49:7-22 The Edomites were old enemies to the Israel of God. But their day is now at hand; it is foretold, not only to warn them, but for the sake of the Israel of God, whose afflictions were aggravated by them. Thus Divine judgments go round from nation to nation; the earth is full of commotion, and nothing can escape the ministers of Divine vengeance. The righteousness of God is to be observed amidst the violence of men.Concerning Edom, thus saith the Lord of hosts,.... Or, "unto Edom" (i), thus saith the Lord; or, "against Edom" (k); all which is true, as observed on Jeremiah 49:1; meaning the Idumeans, the posterity of Esau, who was called Edom. Kimchi thinks this respects time yet future, and points at the destruction of Rome, and the Romans, who with the Jews frequently go by the name of Edom; and Abarbinel is of the same mind. And Cocceius is of opinion that the Jews are meant, and their destruction, with whom the Idumeans were incorporated before the coming of Christ, and had Herod, an Idumean, king over them; but it is best to understand the prophecy properly and literally of the Idumeans themselves;

is wisdom no more in Teman? a city in Edom, which had its name from Teman, a grandson of Esau, Genesis 36:11; whose descendants were called Temanites; one of which was Eliphaz, a friend of Job's, Job 2:11; it was a principal city, famous for men of wisdom; such an one was the person just mentioned: perhaps the grand senate of the country, or the chief counsellors, dwelt here; where schemes were formed for the good of the country in times of war or peace; or schools were kept here for the instruction of persons in various arts and sciences; and which had continued to this time, but now would be no more. The Targum is,

"is there no more wisdom in the south?''

but Jarchi better interprets it of Edom, which lay south to the land of Israel;

is counsel perished from the prudent? it was so, even from those that were the most famous for being prudent and understanding men; they were now at their wits' end, and knew not what course to take, nor what advice to give, in this their time of distress.
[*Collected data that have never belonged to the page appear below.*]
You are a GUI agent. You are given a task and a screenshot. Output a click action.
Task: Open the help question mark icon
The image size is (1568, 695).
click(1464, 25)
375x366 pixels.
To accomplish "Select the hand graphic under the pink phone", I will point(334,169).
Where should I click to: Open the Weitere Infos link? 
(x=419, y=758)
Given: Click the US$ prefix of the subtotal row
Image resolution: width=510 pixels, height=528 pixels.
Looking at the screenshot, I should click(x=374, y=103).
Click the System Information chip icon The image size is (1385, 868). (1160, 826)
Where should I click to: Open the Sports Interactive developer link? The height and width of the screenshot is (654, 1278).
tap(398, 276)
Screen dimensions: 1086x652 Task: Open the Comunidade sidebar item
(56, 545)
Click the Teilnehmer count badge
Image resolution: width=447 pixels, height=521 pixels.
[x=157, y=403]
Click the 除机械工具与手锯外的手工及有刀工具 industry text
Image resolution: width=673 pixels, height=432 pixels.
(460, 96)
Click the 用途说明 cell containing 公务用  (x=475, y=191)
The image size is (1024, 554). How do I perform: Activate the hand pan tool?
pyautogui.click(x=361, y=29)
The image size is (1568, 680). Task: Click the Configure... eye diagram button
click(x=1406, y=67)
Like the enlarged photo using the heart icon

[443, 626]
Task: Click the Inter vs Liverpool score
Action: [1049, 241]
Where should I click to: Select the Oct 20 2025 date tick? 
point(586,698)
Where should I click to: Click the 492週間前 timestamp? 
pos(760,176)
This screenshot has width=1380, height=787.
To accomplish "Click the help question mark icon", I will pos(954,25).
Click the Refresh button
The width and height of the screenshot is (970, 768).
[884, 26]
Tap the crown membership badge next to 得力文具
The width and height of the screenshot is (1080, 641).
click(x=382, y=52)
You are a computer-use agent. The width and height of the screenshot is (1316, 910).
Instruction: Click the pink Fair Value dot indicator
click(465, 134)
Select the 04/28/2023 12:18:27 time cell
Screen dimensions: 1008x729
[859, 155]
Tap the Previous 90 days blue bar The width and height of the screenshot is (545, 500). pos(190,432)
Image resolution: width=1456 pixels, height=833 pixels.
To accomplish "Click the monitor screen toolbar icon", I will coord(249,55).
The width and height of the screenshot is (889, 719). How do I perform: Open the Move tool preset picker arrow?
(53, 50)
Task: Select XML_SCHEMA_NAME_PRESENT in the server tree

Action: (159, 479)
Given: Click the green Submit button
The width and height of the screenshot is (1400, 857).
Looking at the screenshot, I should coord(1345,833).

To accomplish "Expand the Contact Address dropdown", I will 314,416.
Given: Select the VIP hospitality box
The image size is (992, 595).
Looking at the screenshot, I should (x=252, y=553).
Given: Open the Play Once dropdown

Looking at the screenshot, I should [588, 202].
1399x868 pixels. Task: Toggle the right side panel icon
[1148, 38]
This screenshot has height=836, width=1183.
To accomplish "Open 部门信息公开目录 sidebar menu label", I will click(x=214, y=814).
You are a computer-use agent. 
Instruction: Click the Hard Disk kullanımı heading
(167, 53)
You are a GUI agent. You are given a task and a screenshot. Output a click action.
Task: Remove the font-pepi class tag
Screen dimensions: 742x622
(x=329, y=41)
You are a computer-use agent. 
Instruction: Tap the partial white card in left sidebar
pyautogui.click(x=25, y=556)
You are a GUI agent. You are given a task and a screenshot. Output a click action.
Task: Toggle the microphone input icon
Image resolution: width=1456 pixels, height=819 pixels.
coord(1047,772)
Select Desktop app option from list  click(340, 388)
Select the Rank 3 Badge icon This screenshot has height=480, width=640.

The Targum renders it "from the children"; the sons of the Temanites, strangely degenerated from their ancestors;

is their wisdom vanished? or corrupted, as the Targum; or does it stink? according to the Rabbinical sense of the word; or infatuated, and become good for nothing? verily it was, it was useless, disregarded and despised.

(i) "ad Idumeam", V. L. "ad Edom", Pagninus, Montanus. (k) "Contra", Junius & Tremellius, Piscator, Schmidt.